Our tutors scan the Jiskha board looking for subjects in which they have some knowledge.
As far as I know, none of our tutors know anything about uos.
As far as I know, none of our tutors know anything about uos.
university optional science?
university optimal services?
unrealized optical scans?
If it slides down a vertical distance of .4 meters then we can calculate the kinetic energy
(1/2) m v^2 = m g h
(1/2)(2)v^2 = 20 (.4) = 8 Joules, not 60 joules.
Moreover you asked for nothing, just stated impossible facts.
The total mechanical energy is the sum of potential energy and kinetic energy:
Total mechanical energy (E) = Potential energy (PE) + Kinetic energy (KE)
Given that the object starts from rest at the top of the inclined plane, it has no initial kinetic energy. Therefore, the total mechanical energy is equal to the potential energy at the top.
To find the potential energy, we can use the formula:
Potential energy (PE) = mgh
Where:
m = mass of the object (2.0 kg)
g = acceleration due to gravity (10 m/s^2)
h = height of the incline (0.40 m)
Substituting the values into the equation, we have:
PE = 2.0 kg * 10 m/s^2 * 0.40 m
PE = 8 J
Since the object has a kinetic energy of 60 J at the bottom, the total mechanical energy at the bottom is:
Total mechanical energy (E) = PE + KE
E = 8 J + 60 J
E = 68 J
Now, we can use the conservation of energy principle to find the speed at the bottom. The total mechanical energy at the top is equal to the kinetic energy at the bottom.
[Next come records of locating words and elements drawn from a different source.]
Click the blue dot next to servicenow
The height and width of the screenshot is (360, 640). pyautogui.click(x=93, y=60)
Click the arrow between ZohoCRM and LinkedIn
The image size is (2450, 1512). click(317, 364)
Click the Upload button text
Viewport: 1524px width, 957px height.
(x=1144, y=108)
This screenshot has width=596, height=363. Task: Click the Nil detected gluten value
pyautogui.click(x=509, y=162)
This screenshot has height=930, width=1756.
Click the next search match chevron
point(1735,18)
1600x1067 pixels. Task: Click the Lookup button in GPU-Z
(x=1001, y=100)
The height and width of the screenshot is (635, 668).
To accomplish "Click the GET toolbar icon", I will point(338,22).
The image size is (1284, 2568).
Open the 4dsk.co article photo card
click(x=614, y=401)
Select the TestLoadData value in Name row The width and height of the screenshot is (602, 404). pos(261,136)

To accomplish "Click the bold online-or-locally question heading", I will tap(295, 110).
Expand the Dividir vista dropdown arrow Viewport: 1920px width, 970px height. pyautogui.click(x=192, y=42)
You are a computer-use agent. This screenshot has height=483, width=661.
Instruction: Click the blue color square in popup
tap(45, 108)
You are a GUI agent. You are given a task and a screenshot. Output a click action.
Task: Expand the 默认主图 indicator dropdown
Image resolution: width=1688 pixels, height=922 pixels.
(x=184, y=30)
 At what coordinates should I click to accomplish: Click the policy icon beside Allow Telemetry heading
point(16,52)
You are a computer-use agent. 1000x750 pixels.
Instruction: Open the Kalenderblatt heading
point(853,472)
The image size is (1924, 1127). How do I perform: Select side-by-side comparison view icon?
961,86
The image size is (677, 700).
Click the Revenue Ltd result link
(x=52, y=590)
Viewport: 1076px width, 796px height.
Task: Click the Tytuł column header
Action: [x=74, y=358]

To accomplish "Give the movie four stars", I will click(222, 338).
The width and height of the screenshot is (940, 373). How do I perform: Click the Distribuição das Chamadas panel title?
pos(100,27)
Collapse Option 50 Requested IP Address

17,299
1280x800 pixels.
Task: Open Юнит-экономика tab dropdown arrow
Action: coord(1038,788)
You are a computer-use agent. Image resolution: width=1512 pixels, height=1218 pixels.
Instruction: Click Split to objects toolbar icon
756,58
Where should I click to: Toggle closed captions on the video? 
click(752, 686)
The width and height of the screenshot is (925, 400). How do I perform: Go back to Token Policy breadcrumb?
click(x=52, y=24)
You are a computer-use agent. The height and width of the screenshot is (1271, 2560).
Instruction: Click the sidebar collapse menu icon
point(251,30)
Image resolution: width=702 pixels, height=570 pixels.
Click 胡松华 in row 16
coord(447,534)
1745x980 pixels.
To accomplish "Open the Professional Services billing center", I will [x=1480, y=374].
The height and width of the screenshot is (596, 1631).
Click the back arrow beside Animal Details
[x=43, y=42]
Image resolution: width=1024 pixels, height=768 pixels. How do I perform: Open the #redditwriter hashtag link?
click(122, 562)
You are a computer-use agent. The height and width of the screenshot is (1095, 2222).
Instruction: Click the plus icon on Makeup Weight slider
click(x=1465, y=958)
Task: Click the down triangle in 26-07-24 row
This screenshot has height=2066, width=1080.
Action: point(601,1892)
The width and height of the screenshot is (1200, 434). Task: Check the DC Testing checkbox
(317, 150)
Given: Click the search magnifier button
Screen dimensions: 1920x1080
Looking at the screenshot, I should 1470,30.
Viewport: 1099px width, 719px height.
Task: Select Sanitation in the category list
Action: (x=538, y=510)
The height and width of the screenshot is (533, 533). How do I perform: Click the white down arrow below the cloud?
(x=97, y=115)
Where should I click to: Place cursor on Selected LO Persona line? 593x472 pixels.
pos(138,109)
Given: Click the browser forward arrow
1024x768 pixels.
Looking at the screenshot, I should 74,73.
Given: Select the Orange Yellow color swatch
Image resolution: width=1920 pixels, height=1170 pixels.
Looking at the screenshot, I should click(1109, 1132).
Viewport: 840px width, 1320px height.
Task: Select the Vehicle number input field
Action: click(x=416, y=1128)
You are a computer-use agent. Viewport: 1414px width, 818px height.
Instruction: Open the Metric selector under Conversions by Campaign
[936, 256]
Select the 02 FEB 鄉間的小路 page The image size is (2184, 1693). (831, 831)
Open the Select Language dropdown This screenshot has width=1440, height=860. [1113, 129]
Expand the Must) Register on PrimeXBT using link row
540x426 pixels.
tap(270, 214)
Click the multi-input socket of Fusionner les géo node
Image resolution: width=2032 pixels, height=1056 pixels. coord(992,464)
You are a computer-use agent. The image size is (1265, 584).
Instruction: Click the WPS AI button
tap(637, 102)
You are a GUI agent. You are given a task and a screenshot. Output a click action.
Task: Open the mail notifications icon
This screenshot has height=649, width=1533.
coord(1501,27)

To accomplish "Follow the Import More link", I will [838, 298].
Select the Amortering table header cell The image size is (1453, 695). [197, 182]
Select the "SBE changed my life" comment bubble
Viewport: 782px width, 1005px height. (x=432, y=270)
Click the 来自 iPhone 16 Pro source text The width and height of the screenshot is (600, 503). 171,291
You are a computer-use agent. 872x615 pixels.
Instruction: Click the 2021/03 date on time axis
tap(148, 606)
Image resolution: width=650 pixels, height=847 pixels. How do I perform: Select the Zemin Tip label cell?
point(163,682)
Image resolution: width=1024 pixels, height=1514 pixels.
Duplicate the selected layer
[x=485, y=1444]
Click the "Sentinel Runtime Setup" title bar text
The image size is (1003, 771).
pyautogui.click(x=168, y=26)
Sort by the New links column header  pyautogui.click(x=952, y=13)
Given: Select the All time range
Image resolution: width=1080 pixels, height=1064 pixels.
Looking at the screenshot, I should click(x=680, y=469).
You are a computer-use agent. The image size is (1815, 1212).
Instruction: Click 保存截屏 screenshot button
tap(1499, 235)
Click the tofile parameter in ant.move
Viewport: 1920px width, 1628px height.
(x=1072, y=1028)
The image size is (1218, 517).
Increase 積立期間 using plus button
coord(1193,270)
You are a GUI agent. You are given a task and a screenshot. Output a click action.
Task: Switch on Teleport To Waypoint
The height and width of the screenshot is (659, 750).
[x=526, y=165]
Therefore, we can equate the two:
E = KE
68 J = 1/2 * m * v^2
Remembering that the object has a mass of 2.0 kg, we can solve for the velocity (v):
68 J = 1/2 * 2.0 kg * v^2
Dividing both sides by 2.0 kg:
34 J/kg = v^2
Taking the square root of both sides:
v = √(34 J/kg)
v ≈ 5.83 m/s
Therefore, the speed of the object at the bottom of the inclined plane is approximately 5.83 m/s.